## BEGIN Extracted material

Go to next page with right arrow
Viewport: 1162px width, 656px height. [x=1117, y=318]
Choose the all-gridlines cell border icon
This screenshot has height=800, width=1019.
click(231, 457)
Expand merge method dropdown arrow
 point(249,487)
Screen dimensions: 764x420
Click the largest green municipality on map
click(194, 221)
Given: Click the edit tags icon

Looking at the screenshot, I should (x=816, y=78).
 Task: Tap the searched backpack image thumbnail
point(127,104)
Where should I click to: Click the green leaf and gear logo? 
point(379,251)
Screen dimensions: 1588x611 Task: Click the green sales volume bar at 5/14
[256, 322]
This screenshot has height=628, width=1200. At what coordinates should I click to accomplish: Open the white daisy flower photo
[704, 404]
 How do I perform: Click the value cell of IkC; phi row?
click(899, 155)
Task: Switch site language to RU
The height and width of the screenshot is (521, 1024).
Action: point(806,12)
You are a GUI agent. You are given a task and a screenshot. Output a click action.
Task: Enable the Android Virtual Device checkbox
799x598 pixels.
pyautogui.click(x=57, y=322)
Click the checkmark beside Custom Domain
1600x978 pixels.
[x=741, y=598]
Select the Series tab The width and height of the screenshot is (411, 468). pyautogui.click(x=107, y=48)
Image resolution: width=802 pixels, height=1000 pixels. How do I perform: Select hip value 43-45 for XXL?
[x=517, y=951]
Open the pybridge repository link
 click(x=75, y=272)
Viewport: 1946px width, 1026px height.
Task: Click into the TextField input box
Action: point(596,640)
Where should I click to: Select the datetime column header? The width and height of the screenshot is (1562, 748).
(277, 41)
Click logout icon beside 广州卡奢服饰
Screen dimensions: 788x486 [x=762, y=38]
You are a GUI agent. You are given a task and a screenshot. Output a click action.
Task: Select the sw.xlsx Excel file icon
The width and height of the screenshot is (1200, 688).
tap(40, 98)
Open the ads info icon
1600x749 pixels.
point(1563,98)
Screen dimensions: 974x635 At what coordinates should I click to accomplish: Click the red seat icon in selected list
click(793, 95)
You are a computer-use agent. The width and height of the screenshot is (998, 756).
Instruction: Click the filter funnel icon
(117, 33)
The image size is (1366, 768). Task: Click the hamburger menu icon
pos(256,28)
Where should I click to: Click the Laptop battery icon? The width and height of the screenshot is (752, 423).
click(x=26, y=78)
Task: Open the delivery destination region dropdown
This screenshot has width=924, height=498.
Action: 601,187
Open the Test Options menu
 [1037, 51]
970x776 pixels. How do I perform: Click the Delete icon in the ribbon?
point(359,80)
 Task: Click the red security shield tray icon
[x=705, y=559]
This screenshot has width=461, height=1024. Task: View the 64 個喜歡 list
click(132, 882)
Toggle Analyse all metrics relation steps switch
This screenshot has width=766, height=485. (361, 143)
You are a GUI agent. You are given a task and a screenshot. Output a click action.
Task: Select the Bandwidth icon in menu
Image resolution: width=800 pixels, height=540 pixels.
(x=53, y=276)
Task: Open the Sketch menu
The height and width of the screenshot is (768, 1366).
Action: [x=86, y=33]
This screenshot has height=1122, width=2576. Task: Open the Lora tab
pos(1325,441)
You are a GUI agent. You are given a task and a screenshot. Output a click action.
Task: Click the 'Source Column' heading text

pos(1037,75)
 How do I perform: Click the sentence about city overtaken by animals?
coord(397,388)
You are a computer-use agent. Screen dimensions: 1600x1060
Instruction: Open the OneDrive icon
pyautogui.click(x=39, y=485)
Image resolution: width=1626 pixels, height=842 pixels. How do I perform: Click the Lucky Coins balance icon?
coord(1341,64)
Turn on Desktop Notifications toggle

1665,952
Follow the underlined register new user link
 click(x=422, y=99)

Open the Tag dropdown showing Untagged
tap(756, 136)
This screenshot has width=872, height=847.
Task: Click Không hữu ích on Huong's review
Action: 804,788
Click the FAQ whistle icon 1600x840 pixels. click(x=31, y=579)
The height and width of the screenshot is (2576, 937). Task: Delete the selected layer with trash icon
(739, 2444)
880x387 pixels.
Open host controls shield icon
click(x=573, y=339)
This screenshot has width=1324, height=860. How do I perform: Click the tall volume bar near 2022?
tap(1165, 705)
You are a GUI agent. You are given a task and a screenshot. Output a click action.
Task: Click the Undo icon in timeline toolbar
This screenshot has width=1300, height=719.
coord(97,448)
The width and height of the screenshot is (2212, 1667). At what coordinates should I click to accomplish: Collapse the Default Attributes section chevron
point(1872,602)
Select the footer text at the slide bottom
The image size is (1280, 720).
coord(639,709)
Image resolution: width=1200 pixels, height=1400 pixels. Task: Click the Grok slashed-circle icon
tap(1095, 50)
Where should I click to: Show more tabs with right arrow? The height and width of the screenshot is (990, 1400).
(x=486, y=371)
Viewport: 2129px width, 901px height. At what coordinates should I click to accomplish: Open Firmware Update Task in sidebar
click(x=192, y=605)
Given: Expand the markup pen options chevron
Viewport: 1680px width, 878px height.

## END Extracted material

▶ [Exercise task] Find each row that contains the word "list" and copy those rows out in full.

▶ [Full answer]
Screen dimensions: 974x635 At what coordinates should I click to accomplish: Click the red seat icon in selected list
This screenshot has width=461, height=1024. Task: View the 64 個喜歡 list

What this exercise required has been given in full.